In this tutorial, we will use a pre-trained YOLOv5 model to carry out object detection on images and videos. We will carry out object detection using PyTorch YOLOv5 using the models available in the Ultralytics YOLOv5 repository.
In the last week’s tutorial, we used pre-trained PyTorch YOLOv3 models for inference on images and videos. This is a sort of a continuation of that post where we will compare how the YOLOv5 model performs in terms of detections and FPS.
- (This week): Object detection using PyTorch YOLOv5.
- (Last week): Object detection using PyTorch YOLOv3.
If you are reading this first, then I recommend that you go through the previous post and then come back to this. That way, you will have a much better idea of the detection results that we get here.
We will cover the following in this article.
- Use the Ultralytics YOLOv5 repository for inference on images and videos using pre-trained models.
- We will use both, the largest YOLOv5 model and the smallest YOLOv5 model for inference on videos. This will also let us compare the computation to the performance cost of both models.
We will use one image and one video from the previous tutorial so that we can compare the YOLOv5 detections and FPS with that of YOLOv3. Some of the images and videos are also going to be different and new so that the tutorial does not become completely boring.
Set Up the Project Directory
First, we need to set up the project directory properly to ensure that everything works properly. Create a directory for this this tutorial. Name it anything as per your choice.
Then clone the Ultralytics YOLOv5 repository using the following command.
git clone https://github.com/ultralytics/yolov5.git
You will see a yolov5
folder inside your current directory. cd
into the yolov5
folder. We will execute every command from within this folder only. We will only need the detect.py
Python script for all our detection purposes in this tutorial.
Requirements
The repository has some requirements to make the codes run properly. First, I will insist that you manually install the latest PyTorch framework version. I have used PyTorch 1.8 in this tutorial and this is the latest version at the time of writing this.
After that, you can install the requirements as per the repository. Just execute the following command. Be sure to create a new Anaconda environment or Python virtual environment for this project. This will ensure that none of your other projects have any conflicts due to the installation of the requirements.
pip install -r requirements.txt
This should install all the required libraries.
Download the Pre-Trained PyTorch YOLOv5 Weights for Object Detection
We need the pre-trained weights to carry out inference on images and videos.
Execute the following command to download the pre-trained PyTorch YOLOv5 weihgts.

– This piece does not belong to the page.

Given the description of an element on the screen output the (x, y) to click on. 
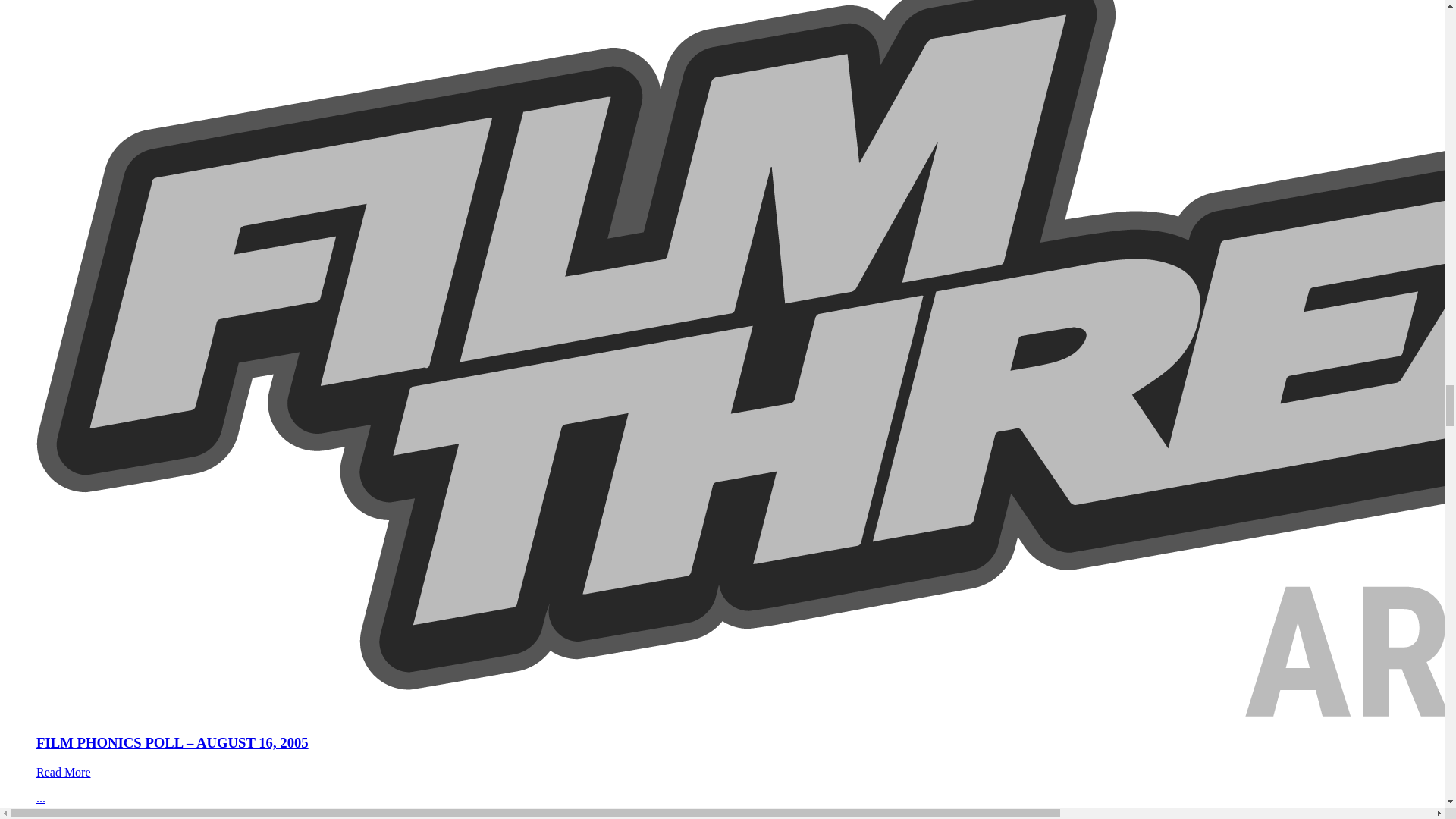
News (50, 818)
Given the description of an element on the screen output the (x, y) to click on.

sh weights/download_weights.sh
It will download all four pre-trained weight files into the current working directory. They are yolov5s.pt
, yolov5m.pt
, yolov5l.pt
, and yolov5x.pt
indicating the small, medium, large, and extra large models respectively. Out of these, we will use only the small and extra larges models for all our detections.
The Input File
You can use any set of images and videos that you want for the inference and detections. But I am providing a zipped file that contains two images and two videos that will showcase the object detection ability of PyTorch YOLOv5 quite well. One image and one video are same as the previous post for comparison purposes.
After downloading the file, extract it inside the yolov5
folder and you are all set.
The final directory structure should be something like the following.
├── data │ ├── argoverse_hd.yaml │ ├── coco128.yaml ... ├── detect.py ├── Dockerfile ├── hubconf.py ├── input │ ├── image_1.jpg │ ├── image_2.jpg │ ├── video_1.mp4 │ └── video_2.mp4 ├── LICENSE ├── models │ ├── common.py │ ├── experimental.py │ ├── export.py │ ├── hub │ │ ├── anchors.yaml │ │ ├── yolov3-spp.yaml │ │ ├── yolov3-tiny.yaml ... │ ├── __init__.py │ ├── yolo.py │ ├── yolov5l.yaml │ ├── yolov5m.yaml │ ├── yolov5s.yaml │ └── yolov5x.yaml ├── README.md ├── requirements.txt ├── test.py ├── train.py ├── tutorial.ipynb ├── utils │ ├── activations.py │ ├── autoanchor.py ... ├── weights │ └── download_weights.sh ├── yolov5l.pt ├── yolov5m.pt ├── yolov5s.pt └── yolov5x.pt
I have highlighted all the important files and folders that we need for this tutorial. Those are the pre-trained PyTorch YOLOv5 weight files, the input
folder, and the detect.py
script.
Now, we are all set to execute the commands to carry out object detection using PyTorch YOLOv5.
Object Detection using PyTorch YOLOv5
From this section onward, we will start to detect objects in images and videos using PyTorch YOLOv5.
I hope that you have downloaded the input
file and extracted its contents in the yolov5
directory.
We will start with object detection in images and then move on to videos.
Object Detection using PyTorch YOLOv5 in Images
We have two images inside the input
folder. We will carry out inference on each of the images twice, once using yolov5x.pt
and once using yolov5s.pt
.
Detecting Objects in the First Image
Let’s start with detecting objects in the image_1.jpg
. First, we will detect obejcts using the yolov5s.pt
(small) model and then with the yolov5x.pt
(largest) model.
Execute the following command from your terminal/command line.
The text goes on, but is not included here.